10 Ways OnX Maps Can Make Your Life Easier
Build routes.
This can be done with the snapping tool where the route will automatically snap to pre-existing roads or trails. Or, you can freestyle it and create an off-road route. I like to use this when driving around scouting an unfamiliar area and draw a route that encompasses all the spots I want to look at without constantly having to pull up Google maps and cross-reference where you’re at while driving.
CarPlay.
OnX for CarPlay is the best thing to happen to vehicles since four wheel drive was invented. My driving became significantly safer with my OnX map conveniently displayed on the dash rather than on the phone in my lap that I kept having to grab and reference, zooming in and out of points and two-tracks. On CarPlay, you can drop pins right from the screen as well as track routes.

Navigate to points.
Click on an OnX point and options for navigation to said point in your mapping app will pop up. Instead of having to copy and paste the lat/long into Google Maps, the app will open and create a driving route to the point.
Send Christmas gifts.
Three days before Christmas, I stood in the post office of my small town with a robot gecko that climbs walls and is painted to look like Spiderman, in a box, with my three-year-old nephew’s name on said box. My mind blanked as I stood there twirling a marker, staring into space, trying to remember his address. Like a creeper, I pulled up OnX and zoomed in on the farm where my sister lives, hundreds of miles away. Tax address acquired, written on the box, and a Christmas crisis was averted.
Track everything.
If I am walking off trail, my OnX tracker is on. Drop something? Navigate back the way you came. Two miles deep in the sedge marsh that looked easy on the afternoon hike into the deer spot but in the dark is a twisted maze of willow and dogwood? Retracing your track can keep you from extra hours of stumbling around in the swamp. Returning to a state where you hadn’t been in five years and racking your brain to remember which meadow was it where all those cow elk were in 2019? Saved to your map. Tracking is also helpful for directionality while moving across an unfamiliar landscape.

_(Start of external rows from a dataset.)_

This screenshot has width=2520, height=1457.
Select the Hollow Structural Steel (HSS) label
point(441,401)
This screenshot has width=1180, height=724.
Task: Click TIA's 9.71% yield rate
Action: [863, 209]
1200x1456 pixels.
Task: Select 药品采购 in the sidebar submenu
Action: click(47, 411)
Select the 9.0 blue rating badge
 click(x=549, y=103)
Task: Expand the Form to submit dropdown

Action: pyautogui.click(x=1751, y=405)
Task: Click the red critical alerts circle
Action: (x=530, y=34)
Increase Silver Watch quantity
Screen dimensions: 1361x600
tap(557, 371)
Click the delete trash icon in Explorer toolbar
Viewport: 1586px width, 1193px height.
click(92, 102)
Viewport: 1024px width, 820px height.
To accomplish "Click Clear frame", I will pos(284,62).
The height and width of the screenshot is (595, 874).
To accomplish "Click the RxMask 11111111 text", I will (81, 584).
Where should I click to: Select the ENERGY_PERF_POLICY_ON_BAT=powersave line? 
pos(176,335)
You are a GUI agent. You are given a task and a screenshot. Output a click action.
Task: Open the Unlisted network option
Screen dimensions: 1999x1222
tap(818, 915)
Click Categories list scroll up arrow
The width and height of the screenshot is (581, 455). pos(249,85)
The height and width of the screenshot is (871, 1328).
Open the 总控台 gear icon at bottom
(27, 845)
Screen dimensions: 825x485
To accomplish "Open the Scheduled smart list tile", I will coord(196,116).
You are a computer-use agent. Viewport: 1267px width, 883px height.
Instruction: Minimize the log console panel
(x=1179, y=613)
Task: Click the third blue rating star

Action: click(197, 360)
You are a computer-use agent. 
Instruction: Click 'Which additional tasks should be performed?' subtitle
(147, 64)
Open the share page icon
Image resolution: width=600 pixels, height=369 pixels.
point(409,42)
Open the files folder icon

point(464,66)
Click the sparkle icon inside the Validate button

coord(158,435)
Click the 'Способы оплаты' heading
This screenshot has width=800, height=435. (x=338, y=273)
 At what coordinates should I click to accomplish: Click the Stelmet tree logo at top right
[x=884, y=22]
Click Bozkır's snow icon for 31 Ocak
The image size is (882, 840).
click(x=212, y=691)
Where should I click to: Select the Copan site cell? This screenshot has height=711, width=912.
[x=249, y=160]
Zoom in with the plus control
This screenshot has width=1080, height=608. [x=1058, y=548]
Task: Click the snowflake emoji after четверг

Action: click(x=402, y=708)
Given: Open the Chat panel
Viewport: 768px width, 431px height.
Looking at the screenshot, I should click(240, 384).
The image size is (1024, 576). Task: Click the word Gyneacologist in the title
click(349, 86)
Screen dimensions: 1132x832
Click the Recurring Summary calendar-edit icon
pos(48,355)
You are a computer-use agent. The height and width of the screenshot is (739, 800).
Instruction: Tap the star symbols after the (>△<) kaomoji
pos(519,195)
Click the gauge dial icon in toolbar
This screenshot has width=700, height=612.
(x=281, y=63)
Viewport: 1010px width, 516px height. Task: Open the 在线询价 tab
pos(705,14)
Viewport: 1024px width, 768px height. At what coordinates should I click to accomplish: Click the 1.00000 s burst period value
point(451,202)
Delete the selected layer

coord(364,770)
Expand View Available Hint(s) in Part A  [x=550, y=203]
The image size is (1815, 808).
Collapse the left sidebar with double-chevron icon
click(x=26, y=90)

Cross-reference with other aerial imagery.
OnX is an amazing scouting tool and chances are it’s your go-to when e-scouting a new place. But running some of the locations you scouted on OnX through another mapping tool like Google Earth can show different imagery and extra information you won’t get from simply using OnX’s imagery.
Color code recurring trips by year.
Every year, I spend 3-5 days shed hunting the same county. All points and routes from 2021 were colored blue, 2022 were green, 2023 were pink, etc. It makes it fun and informative to look back and see spots where shed antlers were consistently found each year and new areas were explored.
Calculate acreage for planning habitat projects.
Use the area calculator tool to measure food plots for ordering seed.

Upload data from other sources.
You can find or create GPX files for trail running courses, snowmobile trail networks, canoe trip routes, etc. You can upload these files into OnX so they appear on your map overlaid with your other pins and across land ownership. I try to do this as much as possible so that I’m not constantly flipping between (and paying for) a million different mapping apps. If I can put a route in OnX, that’s where it’s going.
Plan hiking and backpacking trips.
The route builder option lets you play around with different options for planning routes for backcountry trips. Get accurate mileage and scout for potential campsites along the way. Download your route for access offline to consult if needed (but always have the paper map on you, too).